Raw data Block Start

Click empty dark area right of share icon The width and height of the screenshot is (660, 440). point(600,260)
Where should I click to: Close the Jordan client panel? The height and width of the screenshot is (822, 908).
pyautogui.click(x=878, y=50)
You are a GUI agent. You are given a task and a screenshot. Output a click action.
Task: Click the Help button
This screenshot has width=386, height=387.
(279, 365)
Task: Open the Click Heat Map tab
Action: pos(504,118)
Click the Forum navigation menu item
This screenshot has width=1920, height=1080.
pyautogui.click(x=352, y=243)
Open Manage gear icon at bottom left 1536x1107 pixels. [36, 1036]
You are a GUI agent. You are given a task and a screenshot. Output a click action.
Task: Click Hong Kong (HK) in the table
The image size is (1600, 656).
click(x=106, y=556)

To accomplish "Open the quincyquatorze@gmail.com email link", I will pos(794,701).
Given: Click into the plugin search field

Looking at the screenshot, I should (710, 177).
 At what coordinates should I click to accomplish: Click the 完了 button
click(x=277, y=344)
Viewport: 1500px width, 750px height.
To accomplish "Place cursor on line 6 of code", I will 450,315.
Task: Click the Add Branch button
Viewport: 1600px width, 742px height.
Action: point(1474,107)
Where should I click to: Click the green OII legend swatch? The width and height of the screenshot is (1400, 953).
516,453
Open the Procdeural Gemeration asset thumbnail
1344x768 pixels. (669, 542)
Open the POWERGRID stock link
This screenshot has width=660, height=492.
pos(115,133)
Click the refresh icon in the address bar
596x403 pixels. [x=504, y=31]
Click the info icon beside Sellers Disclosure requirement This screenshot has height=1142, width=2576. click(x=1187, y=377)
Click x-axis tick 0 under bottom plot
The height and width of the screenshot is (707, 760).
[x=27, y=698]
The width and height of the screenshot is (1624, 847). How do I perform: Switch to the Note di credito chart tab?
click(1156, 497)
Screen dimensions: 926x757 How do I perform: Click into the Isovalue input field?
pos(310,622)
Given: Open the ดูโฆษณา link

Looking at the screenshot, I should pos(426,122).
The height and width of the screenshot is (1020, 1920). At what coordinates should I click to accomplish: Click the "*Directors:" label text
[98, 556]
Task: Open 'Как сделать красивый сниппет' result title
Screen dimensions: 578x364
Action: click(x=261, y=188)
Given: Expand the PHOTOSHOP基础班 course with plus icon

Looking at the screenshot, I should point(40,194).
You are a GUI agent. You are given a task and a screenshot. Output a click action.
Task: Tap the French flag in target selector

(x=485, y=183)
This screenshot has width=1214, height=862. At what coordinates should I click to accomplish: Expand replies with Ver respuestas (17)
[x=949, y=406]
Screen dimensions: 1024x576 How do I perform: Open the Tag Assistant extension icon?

Raw data Block End

Exercise brief -
From the line that contains "At what coordinates should I click to accomplish: Click the 完了" down to the last line of the material above, copy every line word for word, both ends included.

Task solution -
 At what coordinates should I click to accomplish: Click the 完了 button
click(x=277, y=344)
Viewport: 1500px width, 750px height.
To accomplish "Place cursor on line 6 of code", I will 450,315.
Task: Click the Add Branch button
Viewport: 1600px width, 742px height.
Action: point(1474,107)
Where should I click to: Click the green OII legend swatch? The width and height of the screenshot is (1400, 953).
516,453
Open the Procdeural Gemeration asset thumbnail
1344x768 pixels. (669, 542)
Open the POWERGRID stock link
This screenshot has width=660, height=492.
pos(115,133)
Click the refresh icon in the address bar
596x403 pixels. [x=504, y=31]
Click the info icon beside Sellers Disclosure requirement This screenshot has height=1142, width=2576. click(x=1187, y=377)
Click x-axis tick 0 under bottom plot
The height and width of the screenshot is (707, 760).
[x=27, y=698]
The width and height of the screenshot is (1624, 847). How do I perform: Switch to the Note di credito chart tab?
click(1156, 497)
Screen dimensions: 926x757 How do I perform: Click into the Isovalue input field?
pos(310,622)
Given: Open the ดูโฆษณา link

Looking at the screenshot, I should pos(426,122).
The height and width of the screenshot is (1020, 1920). At what coordinates should I click to accomplish: Click the "*Directors:" label text
[98, 556]
Task: Open 'Как сделать красивый сниппет' result title
Screen dimensions: 578x364
Action: click(x=261, y=188)
Given: Expand the PHOTOSHOP基础班 course with plus icon

Looking at the screenshot, I should point(40,194).
You are a GUI agent. You are given a task and a screenshot. Output a click action.
Task: Tap the French flag in target selector

(x=485, y=183)
This screenshot has width=1214, height=862. At what coordinates should I click to accomplish: Expand replies with Ver respuestas (17)
[x=949, y=406]
Screen dimensions: 1024x576 How do I perform: Open the Tag Assistant extension icon?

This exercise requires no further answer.